There were more than 1100 entries this week, which means that Henry won. Because he's very nearly family, we'll pick something out and give it to him when he next visits. (Thanksgiving?) For non-family members, we'll mail it out. Honest! Send in your favorite range and see if you can win.
Here are the ranges:
Fewer than 50       
51 - 100
101 - 150
151 - 200
201 - 250
251 - 300
301 - 350
351 - 400
401 - 450
451 - 500

501 - 550
551 - 600
601 - 650
651 - 700
701 - 750
751 - 800
801 - 850
851 - 900
901 - 950
951 - 1,000
1,001 - 1,050         
1,051 - 1,100
1,101 - 1,150
1,151 - 1,200
1,201 - 1,250
1,251 - 1,300
1,301 - 1,350
1,351 - 1,400
1,401 - 1,450
1,451 - 1,500

1,501 - 1,550
1,551 - 1,600
1,601 - 1,650
1,651 - 1,700
1,701 - 1,750
1,751 - 1,800
1,801 - 1,850
1,851 - 1,900
1,901 - 1,950
1,951 - 2,000
2,001 - 2,050
2,051 - 2,100
2,101 - 2,150
2,151 - 2,200
2,201 - 2,250
2,251 - 2,300
2,301 - 2,350
2,351 - 2,400
2,401 - 2,450
2,451 - 2,500

2,501 - 2,750
2,751 - 3,000
3,001 - 3,250
3,251 - 3,500
3,501 - 4,000
4,001 - 4,500
4,501 - 5,000

More than 5,000
More than 5,000 and it sets a new record.
Our tie-break rule:   In the event that a single round number is announced with a qualifier such as "about" or "around" (e.g., "We received around 1,200 entries."), AND two separate people picked the ranges of numbers just before and just after that round number, the prize will be awarded to whichever entrant had not already won a prize, or in the event that both entrants had won a prize already or neither had, then to the earlier of the two entries on the famous judicial principle of "First Come First Serve," (or in technical legal jargon, "You Snooze, You Lose").  As of July 2012, this rule is officially no longer obsolete (and also I just like having fine print). 

9 comments:

KDW said...

Is it possible that I've solved this puzzle already?
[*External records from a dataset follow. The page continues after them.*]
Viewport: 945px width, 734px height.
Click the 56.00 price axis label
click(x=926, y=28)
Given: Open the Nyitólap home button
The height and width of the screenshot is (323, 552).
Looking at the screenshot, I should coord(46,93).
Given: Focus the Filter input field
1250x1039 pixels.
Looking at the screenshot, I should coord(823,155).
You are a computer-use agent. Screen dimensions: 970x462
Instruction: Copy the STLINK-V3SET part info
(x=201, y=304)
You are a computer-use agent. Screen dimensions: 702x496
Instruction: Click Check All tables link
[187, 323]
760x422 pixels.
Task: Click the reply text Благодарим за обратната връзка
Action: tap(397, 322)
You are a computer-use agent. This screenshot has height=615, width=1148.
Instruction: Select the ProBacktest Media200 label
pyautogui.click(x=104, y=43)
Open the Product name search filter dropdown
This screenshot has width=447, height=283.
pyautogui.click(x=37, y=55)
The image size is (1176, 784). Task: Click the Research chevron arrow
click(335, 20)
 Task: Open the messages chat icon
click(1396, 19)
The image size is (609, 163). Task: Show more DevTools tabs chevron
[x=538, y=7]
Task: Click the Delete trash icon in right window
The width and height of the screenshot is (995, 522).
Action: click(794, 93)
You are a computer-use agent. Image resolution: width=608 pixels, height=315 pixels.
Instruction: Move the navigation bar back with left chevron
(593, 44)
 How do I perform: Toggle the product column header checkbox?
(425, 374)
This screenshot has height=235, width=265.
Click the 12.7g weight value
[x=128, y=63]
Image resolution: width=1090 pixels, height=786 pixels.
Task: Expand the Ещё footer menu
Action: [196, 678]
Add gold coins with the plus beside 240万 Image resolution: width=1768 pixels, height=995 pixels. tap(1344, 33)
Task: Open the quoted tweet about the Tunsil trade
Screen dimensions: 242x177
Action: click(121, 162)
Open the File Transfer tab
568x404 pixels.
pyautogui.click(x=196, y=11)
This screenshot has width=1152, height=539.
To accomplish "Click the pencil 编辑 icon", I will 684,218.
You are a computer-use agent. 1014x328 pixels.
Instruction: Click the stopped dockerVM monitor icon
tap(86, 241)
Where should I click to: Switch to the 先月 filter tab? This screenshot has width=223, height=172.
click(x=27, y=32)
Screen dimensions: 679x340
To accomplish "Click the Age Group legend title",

My word!

May I please have the 851-900 range?

Mendo Jim said...

Moaning and groaning about these challenges is not a vice.

I will give this week's $1 entry to anyone who can find a giveaway hint in any of my posts here over the years.

This week one has to wonder what it would take to make Will understand that the "opposite" words he wants are not really equivalent.
A corallary task would be what it would take to convince a newcomer that this is just the way things are here.

Curtis said...

I'll admit I haven't gotten this one yet, which is an interesting change of pace, considering I haven't spent more than five minutes on the puzzle in weeks. So, I'll go with 351 - 400.

skydiveboy said...

301

David said...

I still don't have the answer. 1001 to 1050, please.

Curtis said...

@David - don't feel bad about not having it. I submitted an answer that might work, but I'm not 100% sure of it. But, I don't have the time to pursue it further.

Marie said...

I have an answer--maybe. I'll take 401.

EKW said...

I have a five letter answer thanks to a comment ken posted on Blaine's blog.
It certainly seems to fit. I will try
501-550.

Joe Kupe said...

I had that five letter word answer but then a friend ran a java program and conivnced me otherwise! 101 - 150 please.